Which has nothing to do with anything in this case. How is it relevant? His victim agreed to meet him in the bathroom. Because they had had a consensual sexual relationship previously. It’s not like he wore a skirt to sneak into a girls bathroom and lay in wait.


The teacher’s aide who expressed concern about his behavior was accused of being transphobic. Perhaps that impacted the teacher who found the boy in the bathroom with the girl during the assault and was part of the reason for that teacher not saying anything?


The teacher didn’t see anything but four feet. She didn’t speak to them, or ask who was there or if everything was okay. She just walked out.
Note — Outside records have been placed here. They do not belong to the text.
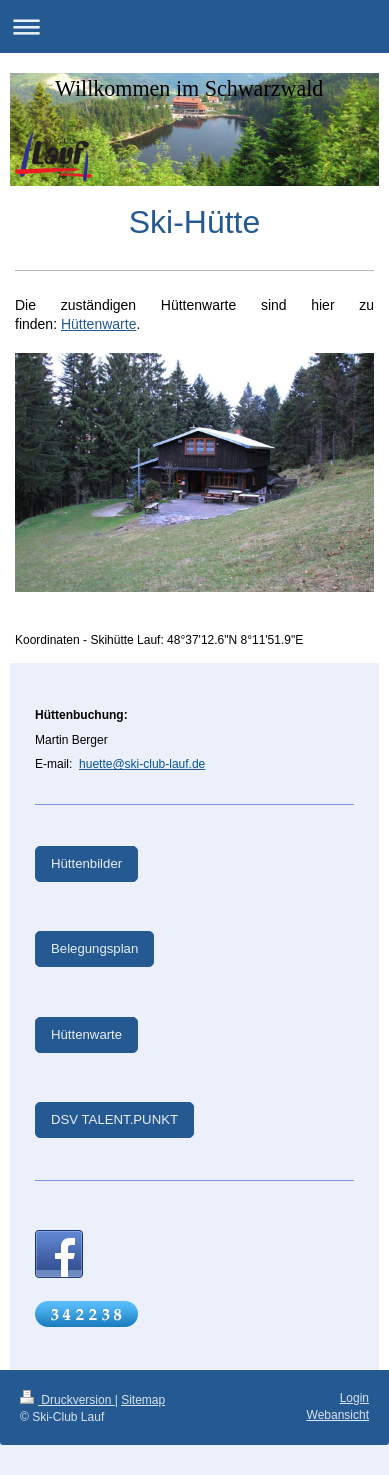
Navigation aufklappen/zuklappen (194, 26)
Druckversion (67, 1400)
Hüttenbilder (86, 863)
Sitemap (143, 1400)
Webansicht (338, 1415)
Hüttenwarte (98, 324)
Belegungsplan (94, 948)
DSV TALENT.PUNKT (114, 1119)
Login (354, 1398)
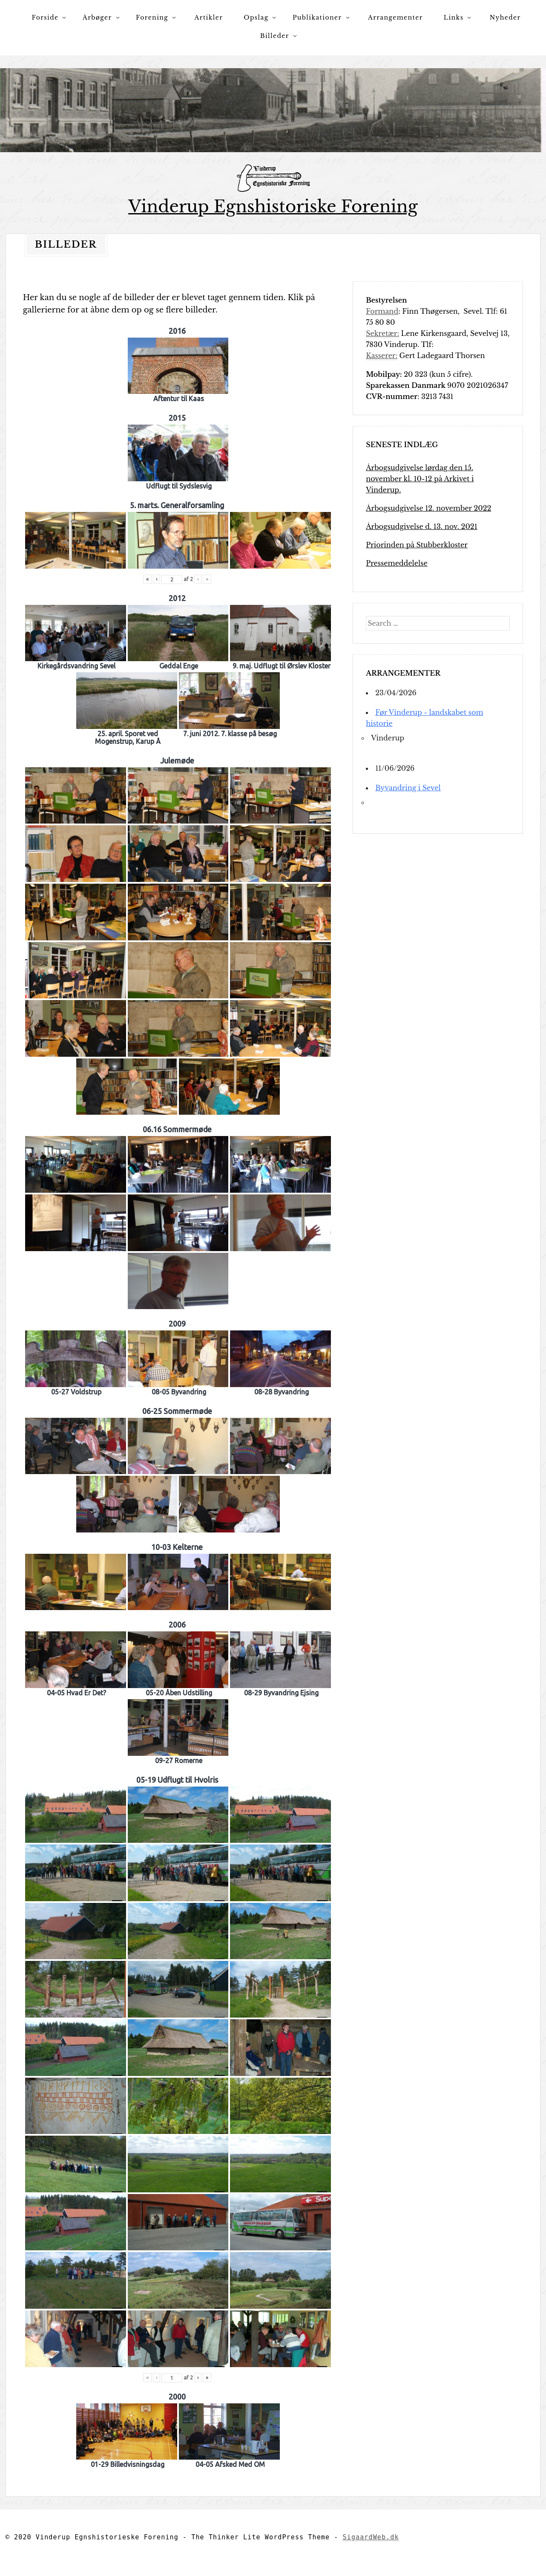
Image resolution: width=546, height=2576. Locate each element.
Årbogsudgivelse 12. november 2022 (428, 507)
There are more details than that. When she came in, the boy temporarily stopped his assault and jumped quickly up. The girl rose more slowly, probably due to the fact that she was in pain. She knew she was witnessing something that was simply wrong to be occurring in a school. She still did nothing, out of fear.

In your defense of transgenderism, it’s clear you are willing to ignore those situations where the politics get in the way of justice.